Akcje odzwierciedlają jak dotąd bardziej ryzykowny nastrój w ciągu dnia, co przekłada się na łagodniejszy dolar w porannym handlu europejskim. Dolar i jen to dwa najsłabsze wyniki, ponieważ europejskie akcje odnotowują solidne wzrosty na sesji wraz z kontraktami terminowymi na Stany Zjednoczone. Oto migawka przestrzeni akcji, zanim przejdziemy do niektórych wykresów dolarowych:
- Eurostoxx +1,3%
- Niemcy DAX +1,1%
- Francja CAC 40 +1,7%
- FTSE w Wielkiej Brytanii +0,8%
- Kontrakty terminowe na S&P 500 +1,9%*
- Kontrakty terminowe Nasdaq +2,0%*
- Kontrakty terminowe Dow +1,7%*
Euro jest jak dotąd jednym z lepszych wyników, a kurs EUR/USD wzrósł na sesji z 1,0520 do 1,0580, do czego przyczyniły się dalsze jastrzębie wypowiedzi decydentów EBC.
Maksimum z ostatniego tygodnia w pobliżu 1,0600 będzie stanowić niewielki opór przy dziennym zamknięciu, aby sprawdzić, czy kupujący zdołają utrzymać pozycję powyżej poziomu zniesienia Fib 50,0 na 1,0566. Na razie krótkoterminowe nastawienie jest bardziej bycze po przekroczeniu 200-godzinnej średniej kroczącej (niebieska linia) wcześniej w ciągu dnia.
Tymczasem GBP/USD również zdołał wspiąć się powyżej 1,2300 i jest o 0,5% w górę w dniu dzisiejszym:
Poziom 1.2400 nadal będzie stanowił silniejszy opór, ponieważ inwestorzy będą nadal próbować wyjaśnić historię dywergencji w parze.
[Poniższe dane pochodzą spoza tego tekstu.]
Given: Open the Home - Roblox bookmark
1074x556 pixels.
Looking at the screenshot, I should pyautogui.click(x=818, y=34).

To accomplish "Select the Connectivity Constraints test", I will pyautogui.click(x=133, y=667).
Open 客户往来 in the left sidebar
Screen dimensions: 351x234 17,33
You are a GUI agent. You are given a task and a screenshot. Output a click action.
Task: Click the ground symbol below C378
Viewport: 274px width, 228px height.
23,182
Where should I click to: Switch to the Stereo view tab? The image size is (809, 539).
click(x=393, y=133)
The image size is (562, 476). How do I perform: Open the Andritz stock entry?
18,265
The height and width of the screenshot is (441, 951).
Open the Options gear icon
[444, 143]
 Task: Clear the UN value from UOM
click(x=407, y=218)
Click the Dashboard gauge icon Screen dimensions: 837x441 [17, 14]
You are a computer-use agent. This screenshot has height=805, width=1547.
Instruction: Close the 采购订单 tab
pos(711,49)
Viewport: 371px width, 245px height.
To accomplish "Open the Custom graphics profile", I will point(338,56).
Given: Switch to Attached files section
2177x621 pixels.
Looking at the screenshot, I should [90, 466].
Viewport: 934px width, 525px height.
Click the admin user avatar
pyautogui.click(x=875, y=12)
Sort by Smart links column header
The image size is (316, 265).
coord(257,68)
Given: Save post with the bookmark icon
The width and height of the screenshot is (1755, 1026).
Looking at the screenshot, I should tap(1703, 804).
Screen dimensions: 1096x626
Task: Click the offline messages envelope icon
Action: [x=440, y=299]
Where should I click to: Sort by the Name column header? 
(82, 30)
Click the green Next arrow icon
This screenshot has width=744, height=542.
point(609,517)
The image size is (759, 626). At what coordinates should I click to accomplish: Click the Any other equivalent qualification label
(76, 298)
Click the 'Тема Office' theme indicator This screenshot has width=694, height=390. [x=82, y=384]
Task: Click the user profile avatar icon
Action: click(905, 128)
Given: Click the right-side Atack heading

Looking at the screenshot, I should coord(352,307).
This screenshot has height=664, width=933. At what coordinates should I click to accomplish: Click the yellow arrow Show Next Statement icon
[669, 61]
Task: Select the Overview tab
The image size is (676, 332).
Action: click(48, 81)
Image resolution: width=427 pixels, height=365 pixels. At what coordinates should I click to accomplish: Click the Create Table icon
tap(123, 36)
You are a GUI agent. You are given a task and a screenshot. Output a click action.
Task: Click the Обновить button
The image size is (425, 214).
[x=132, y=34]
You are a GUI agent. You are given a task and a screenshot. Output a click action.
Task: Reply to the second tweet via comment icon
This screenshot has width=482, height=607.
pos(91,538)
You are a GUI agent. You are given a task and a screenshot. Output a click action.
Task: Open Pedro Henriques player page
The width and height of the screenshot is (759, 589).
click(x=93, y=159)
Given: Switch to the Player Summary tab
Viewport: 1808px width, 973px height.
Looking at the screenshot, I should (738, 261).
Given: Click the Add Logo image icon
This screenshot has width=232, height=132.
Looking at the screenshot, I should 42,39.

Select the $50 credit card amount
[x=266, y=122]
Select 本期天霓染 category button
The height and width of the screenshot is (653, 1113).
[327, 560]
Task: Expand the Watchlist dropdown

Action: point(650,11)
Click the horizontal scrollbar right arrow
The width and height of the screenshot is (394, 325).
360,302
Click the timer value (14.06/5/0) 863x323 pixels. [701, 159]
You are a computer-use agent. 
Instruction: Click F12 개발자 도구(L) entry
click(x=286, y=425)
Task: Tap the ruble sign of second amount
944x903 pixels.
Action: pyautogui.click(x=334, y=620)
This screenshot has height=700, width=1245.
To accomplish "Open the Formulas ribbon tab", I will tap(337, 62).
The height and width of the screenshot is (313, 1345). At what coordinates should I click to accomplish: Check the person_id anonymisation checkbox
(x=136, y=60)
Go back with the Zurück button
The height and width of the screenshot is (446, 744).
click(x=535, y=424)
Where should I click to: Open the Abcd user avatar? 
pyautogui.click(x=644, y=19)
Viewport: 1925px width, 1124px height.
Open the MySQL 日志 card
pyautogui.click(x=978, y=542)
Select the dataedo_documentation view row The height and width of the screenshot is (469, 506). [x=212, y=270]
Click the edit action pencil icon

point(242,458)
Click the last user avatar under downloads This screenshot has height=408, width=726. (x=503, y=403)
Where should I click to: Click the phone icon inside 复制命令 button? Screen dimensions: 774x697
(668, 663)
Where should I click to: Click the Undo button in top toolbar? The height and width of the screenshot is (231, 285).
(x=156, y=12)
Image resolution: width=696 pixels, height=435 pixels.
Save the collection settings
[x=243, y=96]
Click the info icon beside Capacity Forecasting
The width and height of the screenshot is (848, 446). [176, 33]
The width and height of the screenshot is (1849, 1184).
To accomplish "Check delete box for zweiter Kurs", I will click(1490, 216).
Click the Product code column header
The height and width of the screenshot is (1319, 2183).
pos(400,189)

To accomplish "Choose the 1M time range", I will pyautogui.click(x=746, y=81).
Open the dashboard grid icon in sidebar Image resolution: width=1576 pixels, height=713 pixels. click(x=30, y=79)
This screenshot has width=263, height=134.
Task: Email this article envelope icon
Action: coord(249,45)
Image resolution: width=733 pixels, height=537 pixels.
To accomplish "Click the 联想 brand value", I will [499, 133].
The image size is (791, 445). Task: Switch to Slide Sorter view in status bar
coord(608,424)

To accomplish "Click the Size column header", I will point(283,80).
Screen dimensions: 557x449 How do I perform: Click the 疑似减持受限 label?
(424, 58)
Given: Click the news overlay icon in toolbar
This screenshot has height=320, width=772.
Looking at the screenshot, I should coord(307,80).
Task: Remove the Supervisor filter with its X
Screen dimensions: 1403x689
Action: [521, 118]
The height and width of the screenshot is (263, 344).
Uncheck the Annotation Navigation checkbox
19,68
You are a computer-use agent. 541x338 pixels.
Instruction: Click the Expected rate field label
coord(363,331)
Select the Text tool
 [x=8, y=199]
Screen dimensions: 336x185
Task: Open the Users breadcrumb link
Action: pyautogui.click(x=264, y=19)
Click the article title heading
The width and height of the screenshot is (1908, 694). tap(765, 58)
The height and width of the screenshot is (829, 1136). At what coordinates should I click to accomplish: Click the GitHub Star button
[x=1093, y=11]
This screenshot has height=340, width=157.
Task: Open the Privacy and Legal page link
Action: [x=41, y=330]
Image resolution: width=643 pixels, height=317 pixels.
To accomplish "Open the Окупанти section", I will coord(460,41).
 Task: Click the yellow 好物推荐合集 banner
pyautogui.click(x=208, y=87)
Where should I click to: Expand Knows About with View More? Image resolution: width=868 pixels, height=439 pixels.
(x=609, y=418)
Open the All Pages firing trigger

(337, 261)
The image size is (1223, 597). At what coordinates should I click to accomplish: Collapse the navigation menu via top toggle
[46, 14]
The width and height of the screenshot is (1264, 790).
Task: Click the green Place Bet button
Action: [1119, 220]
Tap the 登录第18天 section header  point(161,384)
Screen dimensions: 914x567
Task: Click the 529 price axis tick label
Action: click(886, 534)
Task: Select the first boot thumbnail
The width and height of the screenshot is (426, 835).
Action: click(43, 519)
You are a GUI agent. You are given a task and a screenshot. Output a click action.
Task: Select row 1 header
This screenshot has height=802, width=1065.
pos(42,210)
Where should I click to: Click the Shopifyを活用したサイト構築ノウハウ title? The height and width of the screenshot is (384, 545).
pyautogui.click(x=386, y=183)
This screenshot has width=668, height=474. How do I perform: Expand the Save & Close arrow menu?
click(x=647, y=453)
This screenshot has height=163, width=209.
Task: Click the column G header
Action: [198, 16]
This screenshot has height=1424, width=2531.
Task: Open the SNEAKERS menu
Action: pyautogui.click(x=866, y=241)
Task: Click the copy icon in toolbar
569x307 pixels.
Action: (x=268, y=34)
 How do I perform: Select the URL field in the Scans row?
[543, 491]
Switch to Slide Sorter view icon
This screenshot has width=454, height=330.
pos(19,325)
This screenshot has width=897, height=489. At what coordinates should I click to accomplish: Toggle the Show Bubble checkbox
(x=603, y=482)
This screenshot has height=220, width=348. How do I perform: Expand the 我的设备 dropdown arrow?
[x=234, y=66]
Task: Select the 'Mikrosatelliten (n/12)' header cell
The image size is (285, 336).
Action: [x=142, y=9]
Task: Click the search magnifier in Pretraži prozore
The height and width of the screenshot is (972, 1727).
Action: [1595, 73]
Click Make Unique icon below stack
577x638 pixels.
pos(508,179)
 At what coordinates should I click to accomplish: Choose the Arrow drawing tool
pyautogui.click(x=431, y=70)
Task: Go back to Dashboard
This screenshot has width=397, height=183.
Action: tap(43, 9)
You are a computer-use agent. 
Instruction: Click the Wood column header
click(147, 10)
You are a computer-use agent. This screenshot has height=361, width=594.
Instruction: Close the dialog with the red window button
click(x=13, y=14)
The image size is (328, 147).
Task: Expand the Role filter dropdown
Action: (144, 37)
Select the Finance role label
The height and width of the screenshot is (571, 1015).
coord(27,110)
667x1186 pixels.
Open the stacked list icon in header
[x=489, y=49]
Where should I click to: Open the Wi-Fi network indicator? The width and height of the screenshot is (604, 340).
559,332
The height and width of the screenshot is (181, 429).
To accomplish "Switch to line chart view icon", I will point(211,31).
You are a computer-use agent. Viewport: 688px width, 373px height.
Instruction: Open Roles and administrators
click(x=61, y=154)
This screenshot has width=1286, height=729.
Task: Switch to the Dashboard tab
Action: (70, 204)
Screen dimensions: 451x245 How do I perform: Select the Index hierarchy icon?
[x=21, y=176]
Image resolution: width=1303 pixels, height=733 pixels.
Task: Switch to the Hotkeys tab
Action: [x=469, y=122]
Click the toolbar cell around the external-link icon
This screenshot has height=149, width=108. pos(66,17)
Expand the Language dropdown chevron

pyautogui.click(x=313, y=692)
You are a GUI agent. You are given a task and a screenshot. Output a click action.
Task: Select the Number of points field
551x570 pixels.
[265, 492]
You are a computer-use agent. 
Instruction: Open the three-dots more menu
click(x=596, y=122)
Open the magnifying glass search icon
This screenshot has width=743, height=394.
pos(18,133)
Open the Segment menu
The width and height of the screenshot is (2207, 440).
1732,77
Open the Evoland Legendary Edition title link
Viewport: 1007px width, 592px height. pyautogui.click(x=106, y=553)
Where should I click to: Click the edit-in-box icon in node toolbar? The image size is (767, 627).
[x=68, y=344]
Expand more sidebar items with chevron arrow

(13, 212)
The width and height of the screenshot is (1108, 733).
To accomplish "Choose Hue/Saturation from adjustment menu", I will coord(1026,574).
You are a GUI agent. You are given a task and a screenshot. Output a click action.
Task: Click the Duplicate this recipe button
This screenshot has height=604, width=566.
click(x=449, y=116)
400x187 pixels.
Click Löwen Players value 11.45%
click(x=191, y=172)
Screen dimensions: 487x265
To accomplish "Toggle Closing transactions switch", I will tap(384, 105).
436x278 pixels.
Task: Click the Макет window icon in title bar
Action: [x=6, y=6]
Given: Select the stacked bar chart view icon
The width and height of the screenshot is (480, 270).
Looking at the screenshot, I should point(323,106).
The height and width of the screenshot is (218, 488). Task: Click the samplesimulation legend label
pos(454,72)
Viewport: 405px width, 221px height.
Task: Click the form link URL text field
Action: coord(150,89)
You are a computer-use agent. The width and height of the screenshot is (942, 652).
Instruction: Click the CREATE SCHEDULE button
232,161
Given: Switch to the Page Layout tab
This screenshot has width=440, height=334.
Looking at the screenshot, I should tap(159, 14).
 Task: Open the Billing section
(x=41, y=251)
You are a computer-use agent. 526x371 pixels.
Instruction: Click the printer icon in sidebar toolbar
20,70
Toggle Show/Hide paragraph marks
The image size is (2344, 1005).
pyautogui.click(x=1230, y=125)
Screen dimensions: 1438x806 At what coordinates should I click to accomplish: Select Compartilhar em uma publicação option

Gdzie indziej, USD/CAD znajduje się blisko dołków i spada o 0,5% do 1,2910 przy formacji podwójnego szczytu tuż powyżej 1,3050:
Lepszy apetyt na ryzyko i wyższe ceny ropy (ropa WTI wzrosła o 2% do 111,85 USD) również przyczyniają się do silniejszego szaleństwa w ciągu dnia.
Patrząc na inne waluty surowcowe, wzrosty są bardziej mierzone przy wzroście AUD/USD o 0,4% do 0,6975 i nadal utrzymującym się poniżej 0,7000, a jego 200-godzinna średnia krocząca wynosi 0,6996. Kurs NZD/USD wzrósł o 0,3% do 0,6355, a piątkowy szczyt na poziomie 0,6395 na razie nie pozwala na wzrost wartości.